Correctly determining under which category or categories one qualifies is the beginning of the journey on the road to successfully immigrating to the United States in the shortest time possible. This article will focus on the possibility of immigrating through extraordinary ability. This preference category is commonly called “EB-1”.
The most attractive aspect of the EB-1 visa is that no job offer from an employer is required. This is significant, because the applicant does not need an employer sponsor. The applicant can submit a self-petition with the United States Citizenship and Immigration Services (“USCIS”) without an employer. Furthermore, the applicant does not have to obtain a labor certification from the United States Department of Labor as a prerequisite to legal permanent residency.
The second most attractive part of an EB-1 visa is the lack of visa backlogs. This means that the alien and his spouse and unmarried minor children can look forward to immigrating shortly after the approval of the EB-1 petition.

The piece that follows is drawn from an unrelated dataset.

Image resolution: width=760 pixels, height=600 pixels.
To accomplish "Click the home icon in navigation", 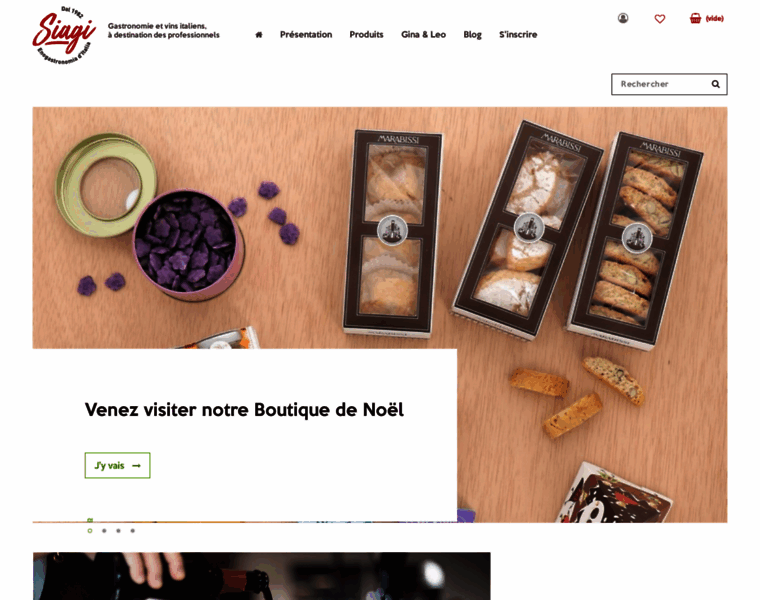I will coord(259,34).
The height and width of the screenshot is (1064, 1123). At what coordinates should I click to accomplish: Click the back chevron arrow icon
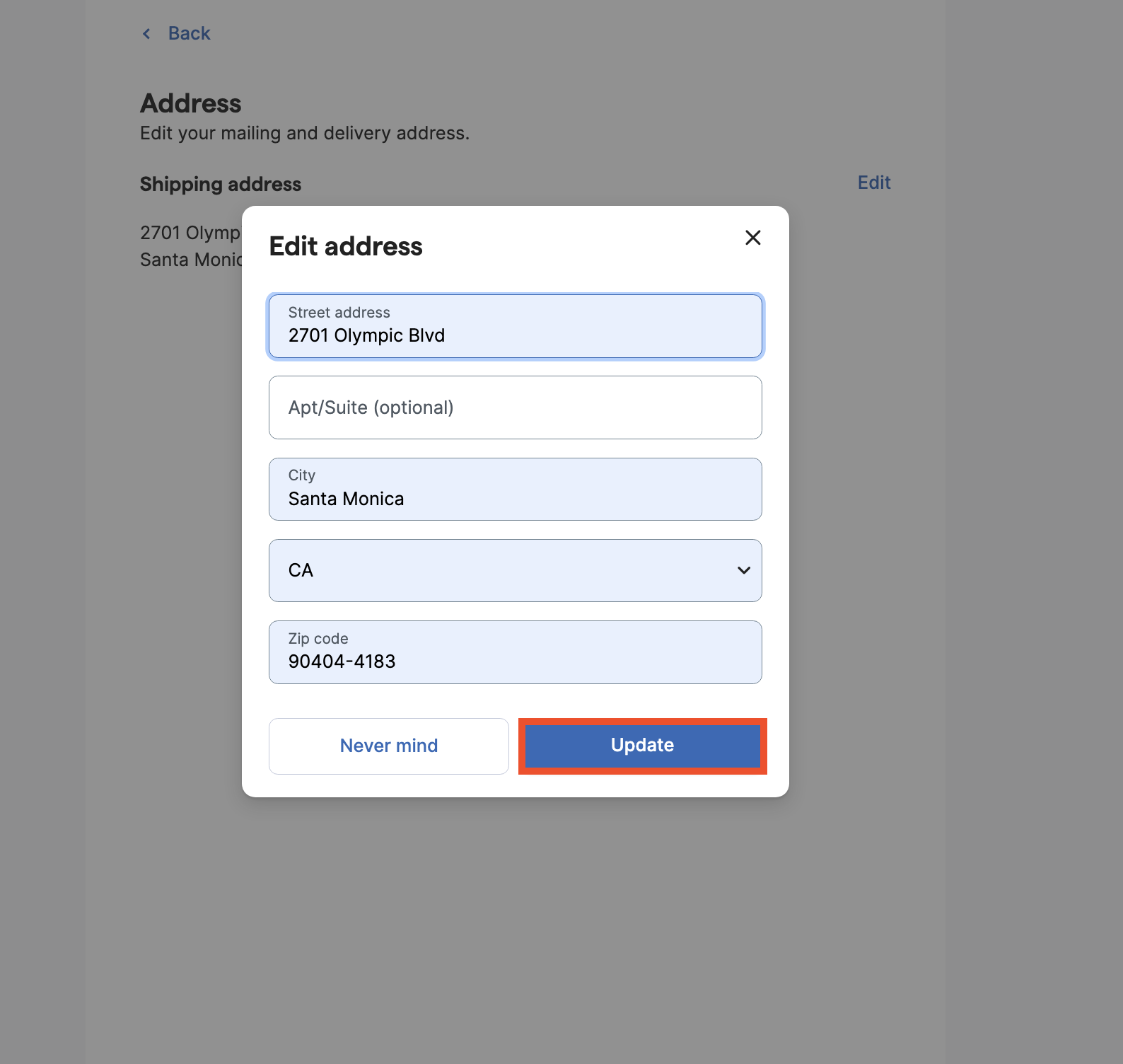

The EB-1 is a preference for non-citizen’s of exceptional ability. “Extraordinary ability” is defined as a “level of expertise indicating that the individual is one of those few who have risen to the top of the field of endeavor.”The EB-1 is aimed at providing the best and brightest aliens with a visa as a priority worker who skills and talents are valuable to the United States.
The extraordinary ability alien’s entry in the United States must “substantially benefit prospectively the United States.” To qualify as a priority worker, the applicant must be an alien of extraordinary ability in the arts, sciences, education, business or athletics (“EB-1A”), an outstanding professor or research (“EB-1B”), or a multinational executive or manager who will work in the United States for the same multinational employer for whom he was employed abroad for one out of the last three years in an executive or managerial capacity.(“EB-1C”) The three classes of EB-1 priority workers have distinguishing characteristics and requirements for eligibility.
To qualify for an EB-1A visa, the applicant must show through extensive documentary evidence that he has sustained national or international acclaim in his field of expertise andbe coming to the United States for the purpose of continuing work in his field of expertise.There are two ways to show extraordinary ability. The applicant can either show a high level of achievement in his field by receipt of a major internationally recognized award or she can prove qualification by means of three out of ten potential criteria.
These include receipt of awards for excellence; original contributions of major significance to the field; authorship of scholarly articles; work having been displayed at artistic exhibitions or showcases; performance of a critical role in distinguished organizations; significantly high remuneration in relation to others in the field; or commercial successes in the performing arts. Highly skilled and accomplished aliens who do not qualify for EB-1 may qualify may qualify for EB-2 which is the employment-based preference for members of the professions holding advanced degrees or persons of exceptional ability.
Because the standard for these visas is also high, they tend to be current or less backlogged than EB-3, which is the usual avenue through which skilled and other workers immigrate. The Immigration & Nationality Act (INA) and the regulations have very specific requirements for qualification and for meeting the burden of proving eligibility. And it is the alien’s burden to show that she qualifies. Therefore, consultation with an experienced and knowledgeable immigration attorney is essential as soon as one begins to contemplate immigrating to the United States through employment.